On two occasions, 1998 and 2018, this has provided free plants to help increase the number of Brimstone butterflies in Suffolk

Not currently available in 2019 but Common and Alder Buckthorn whips are quite inexpensive to buy from nurseries.

The objective of this project is to increase the number of Brimsone butterflies breeding in Suffolk, especially in the east of the county.




History 2018

Previously (see History below) over 4000 Common and Alder Buckthorn bushes, the foodplant of the caterpillars, were planted in Suffolk, mostly in gardens.

The Project is celebrating its 20th Anniversary this year.  The initiative is aimed at communities across Suffolk, getting them involved in the continued preservation of the Brimstone butterfly.  Once scarce in our county, the project has helped deliver thousands of Buckthorn bushes to key locations where this species is known to be recorded in much fewer numbers.  Female Brimstone butterflies are very good at finding the foodplant so there has been an increase in numbers.  The results have shown a significant increase in sightings and helped secure the Brimstone’s future in our area.  (See the 2015 distribution map here) 

But we need your help to further our efforts, particularly if you live in an area where there have been few sightings of Brimstones. 

For 2018 we have identified new areas that have not previously been incorporated into the Brimstones & Buckthorns Project.  If we can count on your support, the Suffolk Branch of Butterfly Conservation will provide you with FREE plants.  These will be bare rooted whips of both Common and Alder Buckthorn.  The Brimstone will lay their eggs on these, the plants providing the foodplant for the caterpillars.  Although it may take a couple of years for the bushes to establish and attract Brimstones, it will be worth the wait due to the Brimstone's legendary ability to find the bush from afar.  You will be making a valuable contribution to the preservation of this Butterfly, at a time when numbers of all species in the UK continue to fall.

We would love to work with you and here is how you can get involved.         
 - Identify a suitable site/sites where you can plant the Buckthorn         
 - Tell us how many plants you would like         
 - Encourage local people to report their Brimstone sightings.  

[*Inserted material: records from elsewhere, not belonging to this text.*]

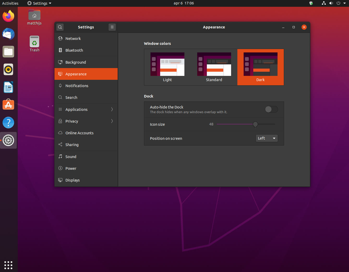Enable Auto-hide the Dock switch
This screenshot has height=272, width=349.
pos(271,109)
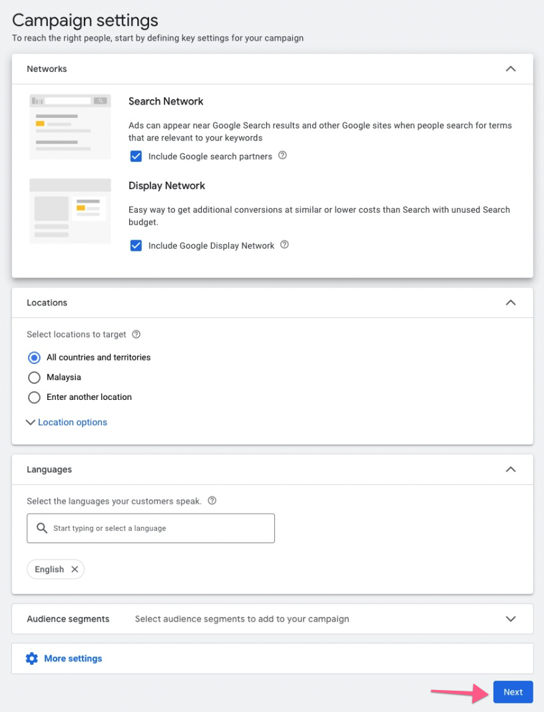Click the Search Network preview thumbnail
Viewport: 544px width, 712px height.
[70, 126]
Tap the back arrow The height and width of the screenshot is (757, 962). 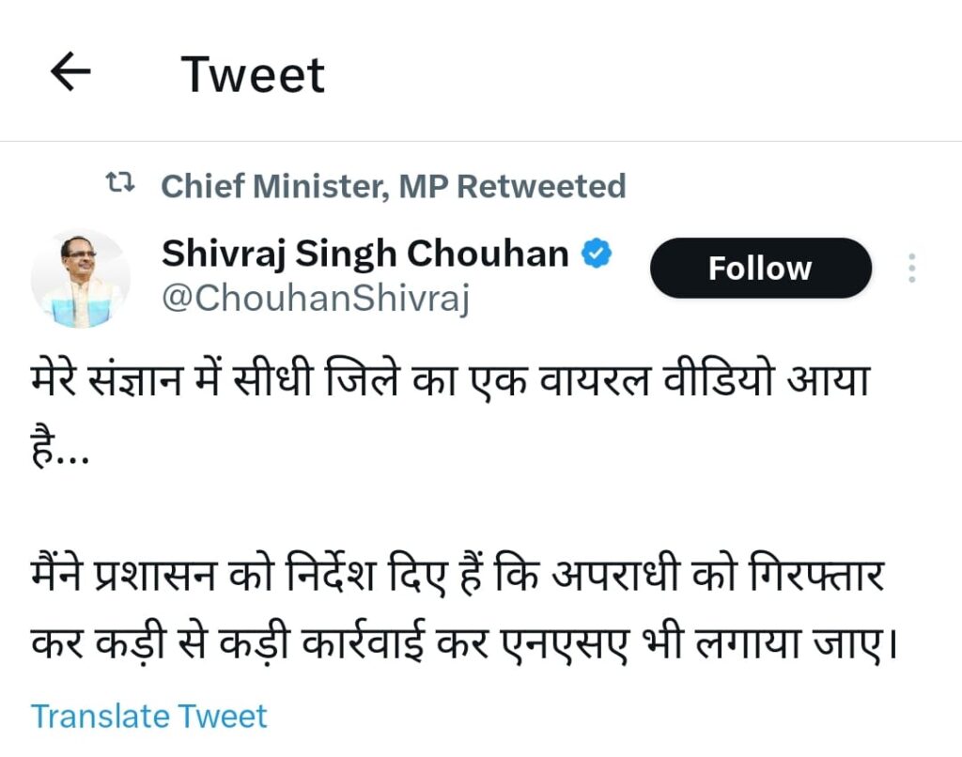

What will we do for you         
 - Provide you with Buckthorn plants free of charge         
 - Include a useful guide for planting and aftercare         
 - We can even arrange delivery for you         

The most valuable part of the project will be the ongoing recording of sightings in your area. This can be done by sending them to the e-mail contacts below.  

For more details and to get involved, please contact    “

The map below shows the main planting areas and will also be used to record sightings of the butterflies.  If you see Brimstones in the County of Suffolk, please contact  

View new Brimstones map in a larger map.  This will display in a new tab.  Scroll to the bottom of the left pane (the list of entries) and click on 3 to see a larger scale.

History 1998

In 1998 Julian Dowding spearheaded the Brimstones and Buckthorn project with Suffolk Branch of Butterfly Conservation, Ipswich Organic Gardeners Group, Ipswich Wildlife Group and the Wildlife Rangers at Ipswich Borough Council.  The project was based upon the fact that female Brimstone butterflies are very good at finding their caterpillar food plant Buckthorn on which to lay eggs, from afar.  In just two years, over 2000 bushes of both Common Buckthorn Rhamnus cathartica and Alder Buckthorn Frangula alnus were planted in the target area, and female Brimstones soon homed in with the first one turning up during fine sunny weather at a home in Bildeston on May Day, 1999.  The initiative aimed at getting people involved in growing Buckthorn bushes to attract breeding Brimstone butterflies which were scarce in the East of the county of Suffolk and was a wildlife gardening exercise. Today the butterfly is much more common in parts of Suffolk, due to these efforts.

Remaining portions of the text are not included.